- _Work required_
Pictures aside, the output must consist of the lines from the one containing "LOGIN (98, 120)" through the end of the data, reproduced exactly.

[Saved entries]

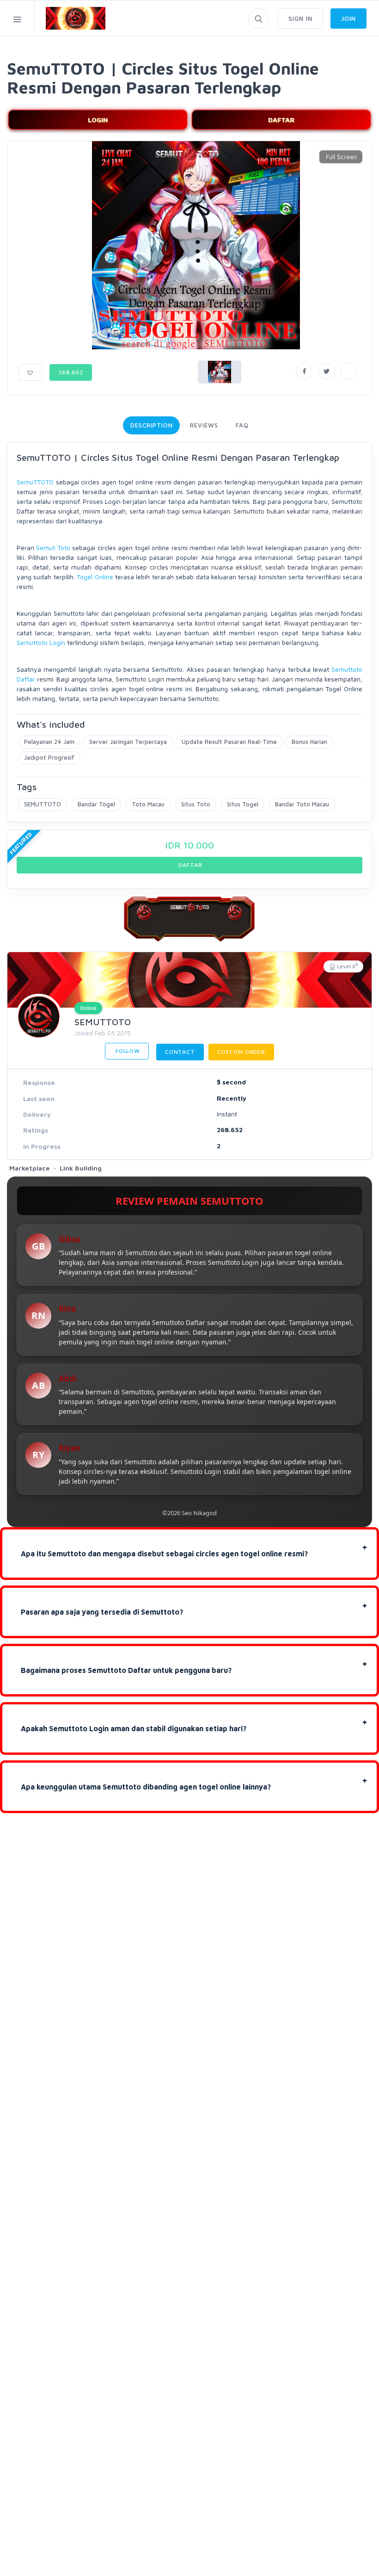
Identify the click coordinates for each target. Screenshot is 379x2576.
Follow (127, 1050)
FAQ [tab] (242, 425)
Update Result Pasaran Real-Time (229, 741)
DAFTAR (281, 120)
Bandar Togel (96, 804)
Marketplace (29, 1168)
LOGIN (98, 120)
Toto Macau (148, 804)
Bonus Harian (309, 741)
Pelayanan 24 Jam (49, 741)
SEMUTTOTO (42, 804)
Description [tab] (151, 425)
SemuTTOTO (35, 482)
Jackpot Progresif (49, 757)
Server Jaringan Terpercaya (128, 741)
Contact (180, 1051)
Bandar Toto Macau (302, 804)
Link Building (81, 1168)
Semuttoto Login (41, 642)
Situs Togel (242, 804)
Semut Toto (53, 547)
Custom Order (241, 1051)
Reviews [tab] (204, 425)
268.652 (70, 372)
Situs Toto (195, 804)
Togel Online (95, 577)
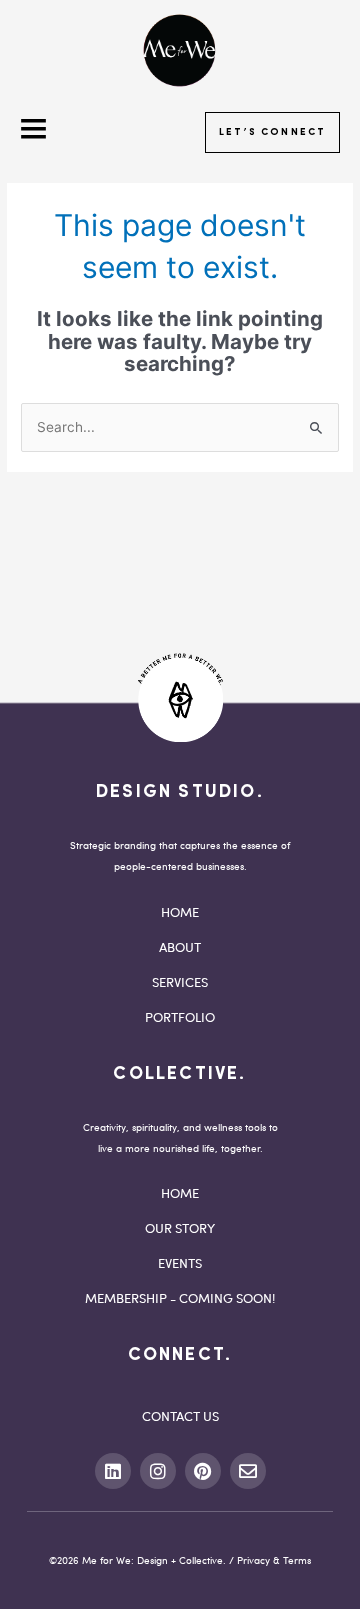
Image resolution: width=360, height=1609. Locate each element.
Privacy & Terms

- _Response for this exercise_
LOGIN (98, 120)
Toto Macau (148, 804)
Bonus Harian (309, 741)
Pelayanan 24 Jam (49, 741)
SEMUTTOTO (42, 804)
Description [tab] (151, 425)
SemuTTOTO (35, 482)
Jackpot Progresif (49, 757)
Server Jaringan Terpercaya (128, 741)
Contact (180, 1051)
Bandar Toto Macau (302, 804)
Link Building (81, 1168)
Semuttoto Login (41, 642)
Situs Togel (242, 804)
Semut Toto (53, 547)
Custom Order (241, 1051)
Reviews [tab] (204, 425)
268.652 (70, 372)
Situs Toto (195, 804)
Togel Online (95, 577)
Image resolution: width=360, height=1609. Locate each element.
Privacy & Terms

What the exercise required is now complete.